If none of those produce an endpoint, resolution fails cleanly with “no inference endpoint configured” rather than guessing. The ordering favours native providers first because, when one is present, it usually means inference is already paid for and credentialed through the same account you provision with — the lowest-friction path.

EU data residency is first-class

euDataResidency is a property of the capability, surfaced alongside each native provider, not a footnote. For a self-hosted platform that may be running under European data rules, where the prompt goes is part of the decision, so Flui makes it visible at the point you choose a provider — Scaleway’s inference, for example, declares EU residency. BYO connections point wherever you configure them, so residency there is your call by construction.

Picking a model id from a raw /models list is not obvious — names are version-pinned and not portable across providers, and some are a bad fit for tool use or cost more than you’d want for a first run. Flui ships an opinionated, overridable recommendation policy to smooth that.

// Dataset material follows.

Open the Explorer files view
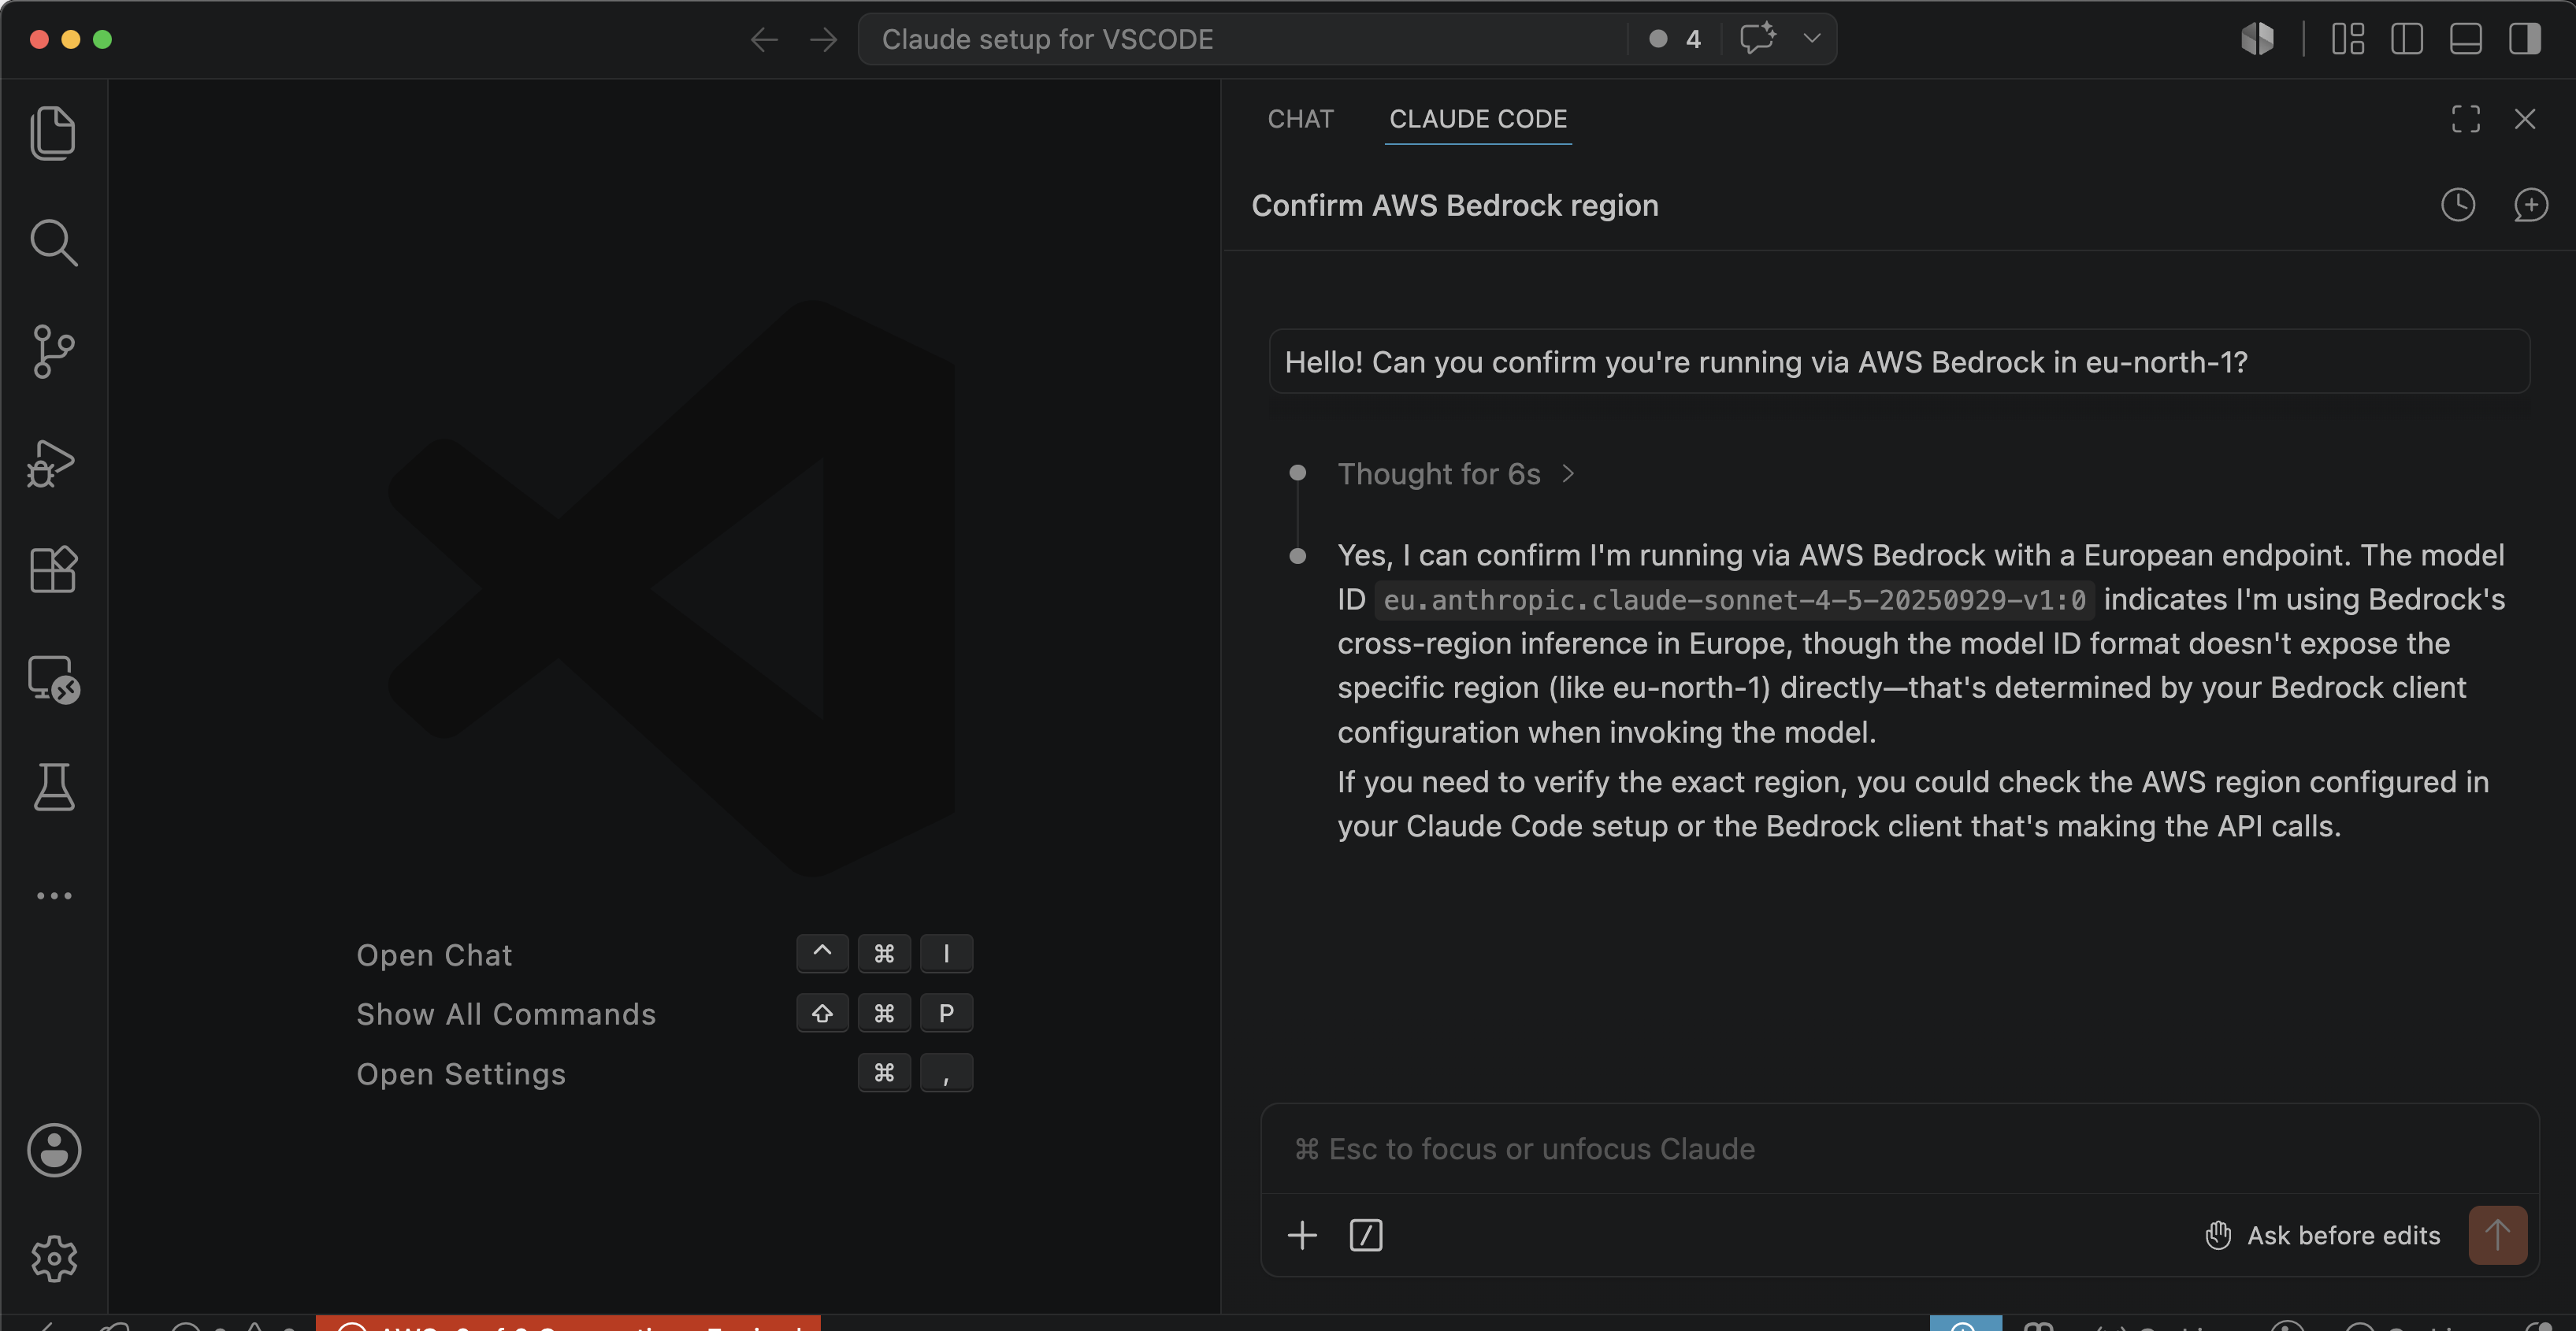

The policy is a config file at assistant/config/recommended-models.json. It names a recommendedProvider to get started with — currently Mistral, with the model mistral-small-2506, called out for its generous free tier — and then, per provider, a curated list of version-pinned model ids with short descriptions. Some entries carry a caveat note (for instance, a stronger model marked “not recommended on free plan”) so the trade-off is visible before you switch. The whole file can be replaced via an environment override, so an operator can re-point the recommendations without a code change.

These recommendations are read at startup, validated, and exposed through the assistant API so the dashboard can preselect a sensible default instead of dropping you into an unfiltered model list.

Who consumes inference

The resolved endpoint is the single seam every AI feature sits on:

  • The Flui Assistant — the natural-language layer over the platform — runs against whatever the resolver returns. See The Flui assistant and MCP.
  • The database console’s AI assist — the helper that turns a question into a query — uses the same resolved endpoint. See The database console.

Because both go through one resolver, configuring inference once — native or BYO — lights up every AI feature at the same time, with the same data-residency and credential story.